Peygamber'e ait olduğunu nereden bilecek? Onu gördüğünü zannetse bile bu
suretin bizzat ona ait olduğunu bilmediği müddetçe o kişi ne yapacaktır? Hiç
kimsenin de bunu bilmesi mümkün değildir.
İbn
Rüşd'den nakledilen bilgiler bunlardır. Bu bilgilerin özeti şudur: Her ne kadar
gören kimse onun olduğuna kanaat getirse bile görülen suret
Peygamber'den başkasına ait olabilir. [Gerçekten Hz. Peygamber s.a.s.’i görmüş
de olabilir, fakat gördüğünü iddia ettiği şey Şeriat’e aykırıysa, kesin olarak
diğer ihtimal akla gelir.]
İkinci
tevil ise
şudur: Rüya tâbircisi âlimler dediler ki: Kişi uyurken şeytan ona
tanıdığı ve tanımadığı kişilerin suretlerinden herhangi bir surette gelebilir ve başka
bir kişinin suretini "bu filan peygamberdir" "bu filan
padişahtır" diye gösterebilir. Veya şeytanın benzemeyeceği kişilerden
herhangi birisinin o olduğunu iddia edebilir. Başka alametlerle o kişileri
tanıdığı halde şeytanın bu şekilde görünmesiyle kafası karışabilir. Hal böyle
olunca onun rüya sahibine şeriate aykırı emir ve yasakları
söylemesi de mümkündür. Rüya sahibi de bu emir ve yasakların Peygamber
(s.a) tarafından söylendiğini zannedebilir. Halbuki öyle değildir. O
halde rüyada onun söylediği veya emrettiği ya da yasakladığı
şeylere [her zaman] güvenmemelidir [Söyleneni Kur’an ve
Sünnet’e uygunluk açısından sorgulamalıdır.].
Böyle
bir durumda şeriatin kemaline aykırı emir veya yasaklar kabul edilemez.
Bunların şeriate muvafık olması gerekir.
O
halde sorunda herhangi bir kapalılık ve karışıklık yoktur. Evet, ilmî
ölçülere arz edilmedikçe sadece bir rüya ile hüküm verilemez. Çünkü iki
kısımdan birinin diğeriyle karışma ihtimali vardır. Ahkâm (dinî
hükümler) konusunda rüyayı ancak (ilmî yönden) zayıf kişiler delil olarak
kullanırlar. Evet, rüyada görülen şey kesin bir hükmü
gerektirmeyecek ve bir temel olarak üzerine herhangi bir şeyi bina
etmeyecek şekilde özellikle bir rahatlama, bir uyarı ve müjde
olarak değerlendirilebilir. [Salih rüyanın fonksiyonu budur, Şeriat
hükümlerinde tağyir ve tebdil yapma değil.]
Şeriatten
anladığımız şeylere göre rüya ile ameldeki orta yol budur. En iyi bilen Allah
Tealadır.
(İmam
Şâtıbî, el-İ’tisâm, C. 1, çev. Ahmet İyibildiren, 3. b.,
Konya: Kitap Dünyası Y., 2011, s. 261-266.)
*
İmam Şatıbî'nin rüya için
söyledikleri keşf denilen halet için de geçerlidir.
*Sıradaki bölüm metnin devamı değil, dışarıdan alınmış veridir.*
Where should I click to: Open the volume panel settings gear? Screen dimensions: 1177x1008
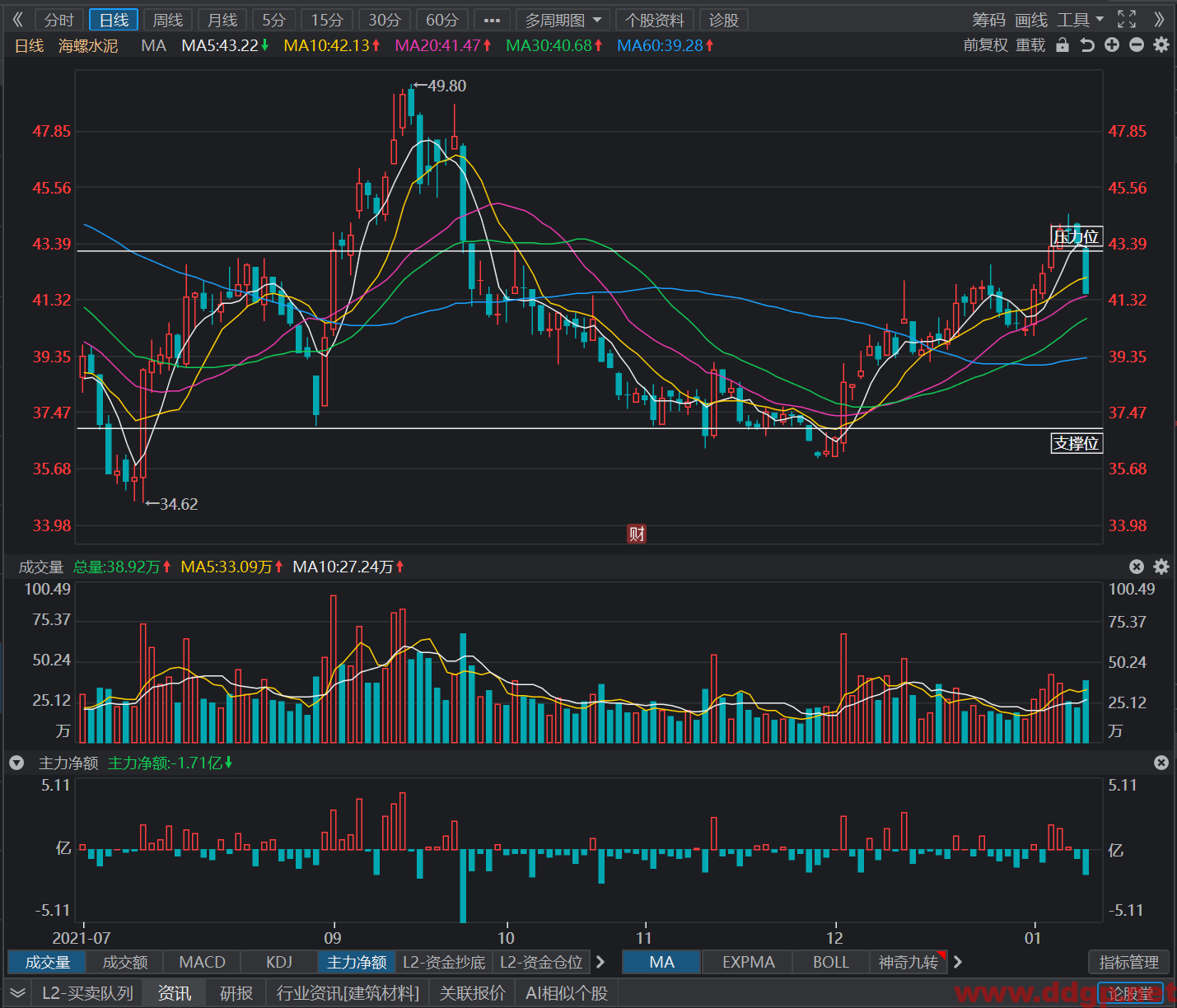coord(1161,567)
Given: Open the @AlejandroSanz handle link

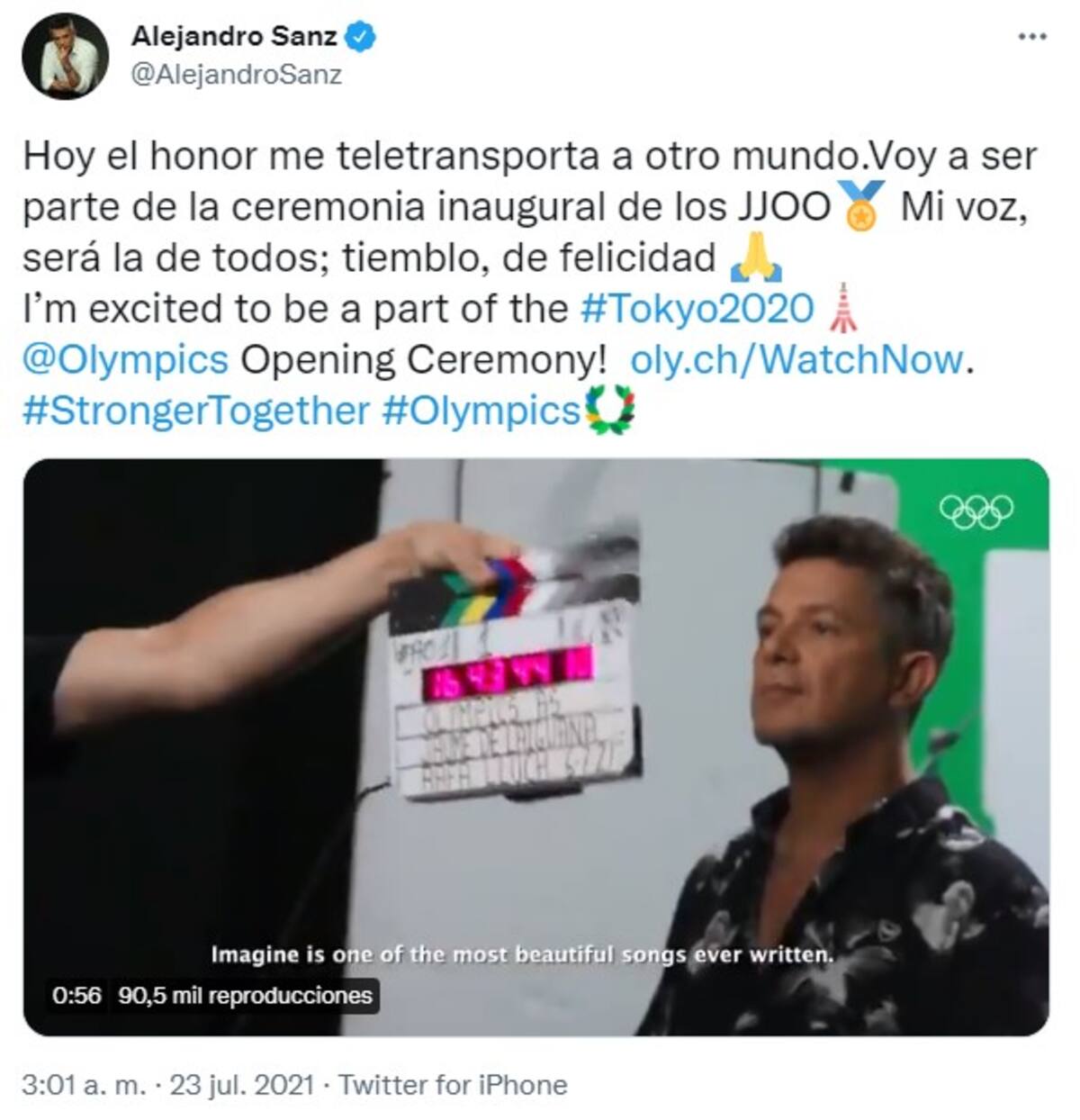Looking at the screenshot, I should (236, 74).
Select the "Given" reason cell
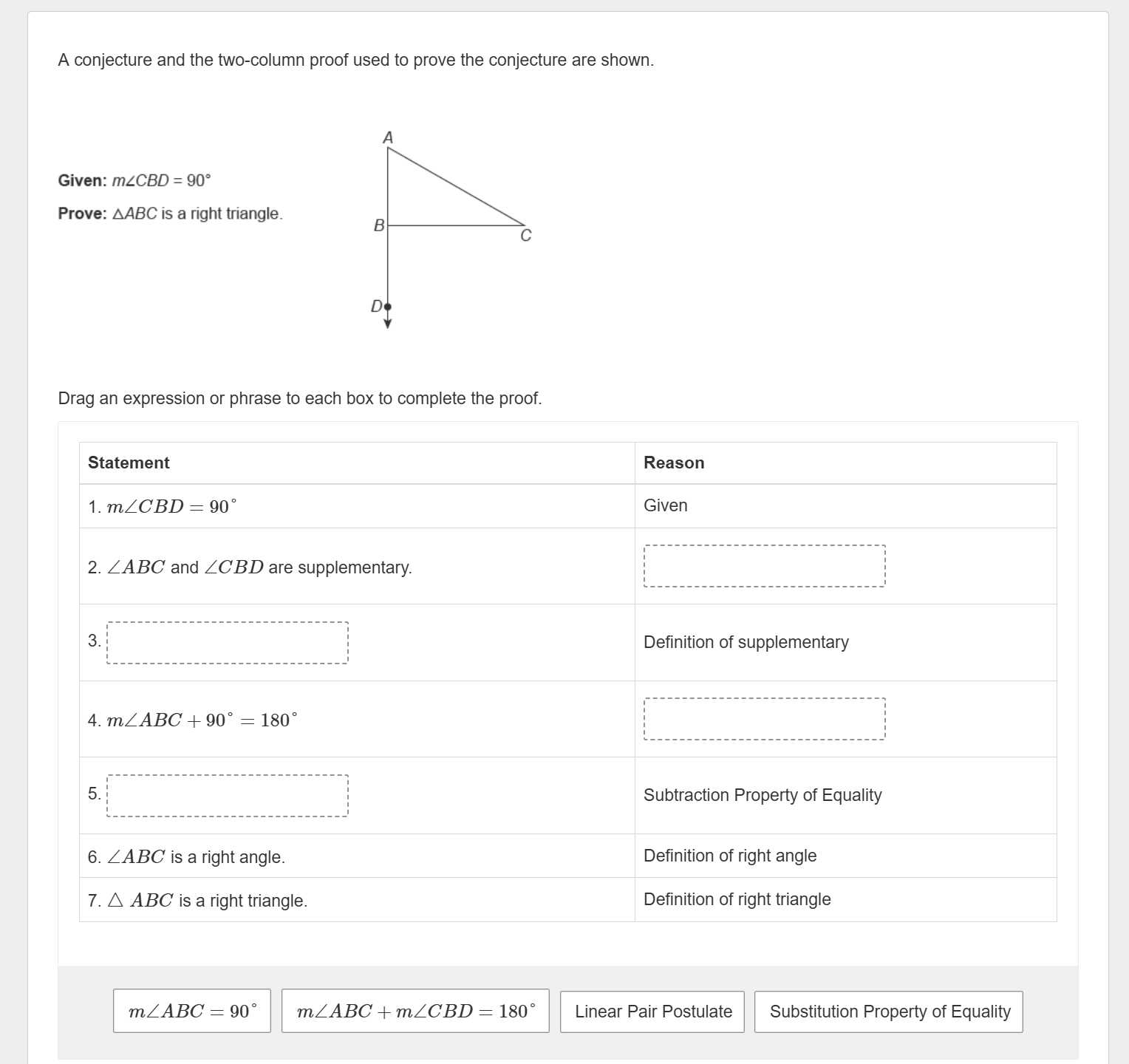This screenshot has height=1064, width=1129. (x=664, y=505)
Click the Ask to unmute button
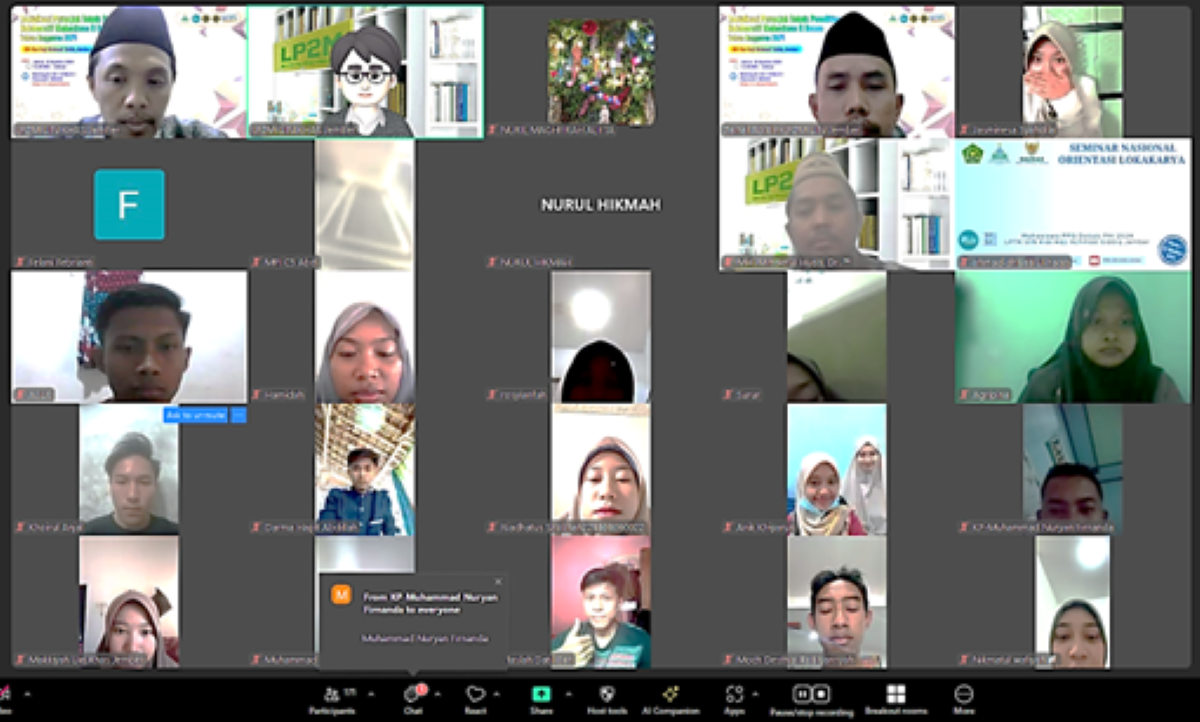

(Zaten İbn Arabî, keşfiyatı olarak gösterdiği şeyler için
rüyalardan filan bahsediyor.)
Şatıbî’nin el-Kettanî ile Bayezid-i
Bestamî’nin rüyalarını Şeriat açısından sorgulayış tarzı, görüşlerini
keşfiyat ve rüyalara dayanarak revaçta tutmaya çalışanlara karşı takınılacak
tavır konusunda dengeli ve mutedil bir ölçü veriyor.